Ama tabii ki şimdi bu konu hakkında dışımdan Ulaş'ı sorgulamadım. Her saniye bizim için değerliydi. Her şeyin bir zamanı vardı.

Ulaş kameralara baktıktan sonra tam bir şey bulup bulmadığını soracaktım ki sözümü kesti. "Soru sorma Nilüfer. Ama Yağmur'u bulmamıza az kaldı. Bunu bil." Soru sorma demesine rağmen beni bileğimden tutup nereye götürdüğünü bilmek istedim. İçimden kızmaması için dua ederek sordum. "Peki nereye gidiyoruz?" Bıkkınlıkla cevapladı. "İyi ki soru sorma dedim Nilüfer. Otele gidiyoruz." Biraz bozulmuştum ama Yağmur kaçırıldı diye hiçbir şey demedim. Zaten normalde böyle yapmazdı. Kesinlikle onun bilip de benim bilmediğim şeyler vardı. Belirsizlikten nefret ediyordum üstelik en yakın arkadaşımın başı dertteydi. Mideme resmen öküz oturmuştu ve sürekli gözlerimden yaşlar almaya devam ediyordu.
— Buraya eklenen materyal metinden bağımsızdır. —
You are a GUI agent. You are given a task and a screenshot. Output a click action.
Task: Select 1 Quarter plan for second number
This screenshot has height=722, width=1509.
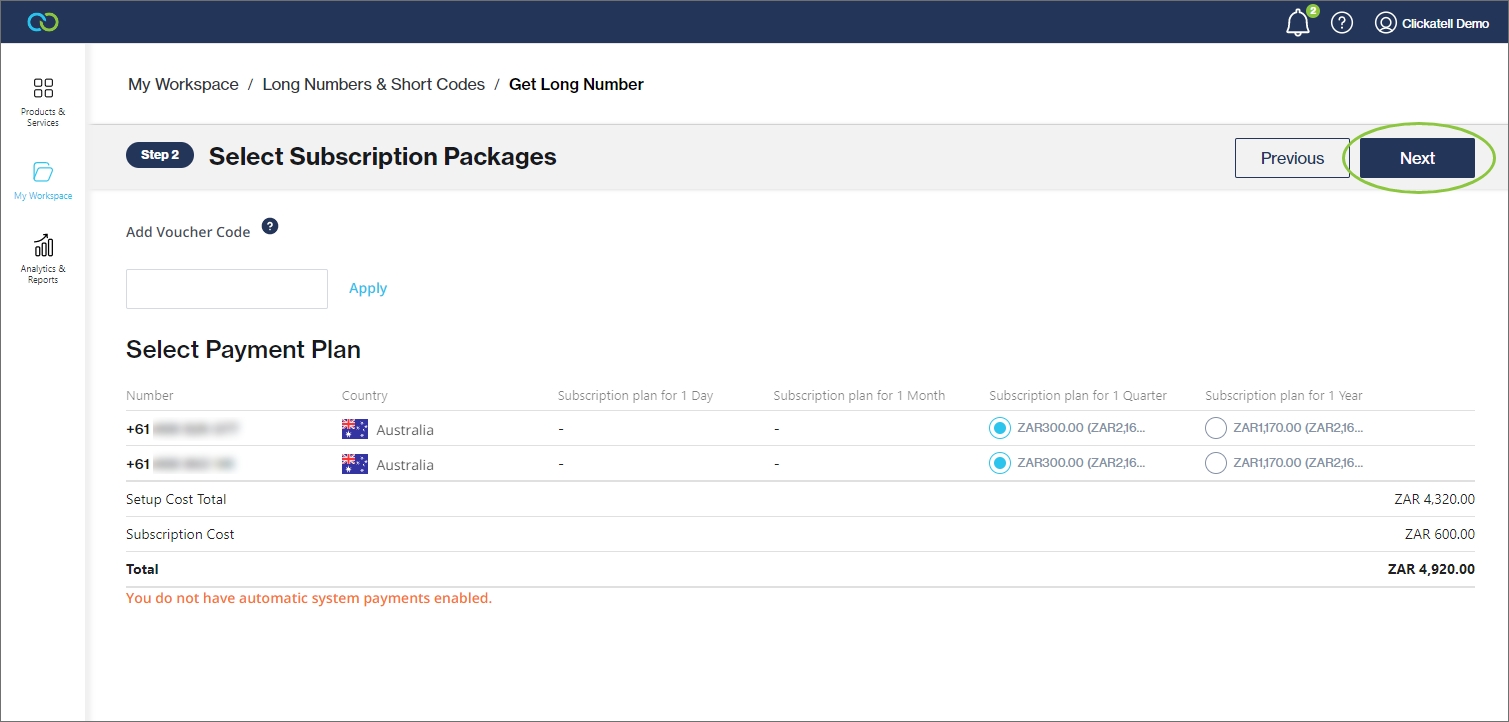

Otele vardığımızda Ulaş beni odasına götürdü. Kapının kilidini açarken bile bileğimi bırakmamıştı. Odaya girip kapıyı kapattığımızda bıraktı. Şaşkın şaşkın gözlerine baktım. "Ulaş neden buradayız?" dediğimde gözlerinden endişe akıyordu. "Şeyy, güvende olduğundan emin olmak istiyorum. Bu gece benim odamda kal. Merak etme koltuğu mutfağa taşıttım, mutfakta yatacağım. Rahatça uyuyabilirsin. Ben zaten girmem ama istersen kapını kilitleyebilirsin." deyip anahtarı elime tutuşturdu. Namusum konusunda kesin ve net çizgilerim olduğu için kabul etmememden korkuyordu. Kabul etmem için gözleriyle yalvarıyordu. Gözbebeklerinin ta içine baktım. Kötü bir niyeti zaten olmazdı. Sadece beni korumak istemişti ve iyi niyetini geri çevirmeyecektim. Anahtarı aldığımda rahatlamıştı. Bana iyi geceler deyip bilgisayar ve telefonunu alarak mutfağa gitti. Mutfakta koltukta uyumasına içim rahat etmeyecekti ama yapabileceğim bir şey de yoktu. Yatağa uzandım. Kapıyı kilitlemeyecektim, ona güveniyordum. Uyumak değil Yağmur için bir şeyler yapmak istiyordum fakat şu anlık tek yapabileceğim dua etmekti. Kafamda binbir farklı düşünce birbirine girmişti. Hatta bir ara Yağmur telefon bakarken bir anda süblimleşti de o yüzden mi telefonunu görebildik ama onu göremedik diye bile düşünmüştüm. Sonra da zeka seviyemi sorgulamaya başlamışken uyuyakalmıştım.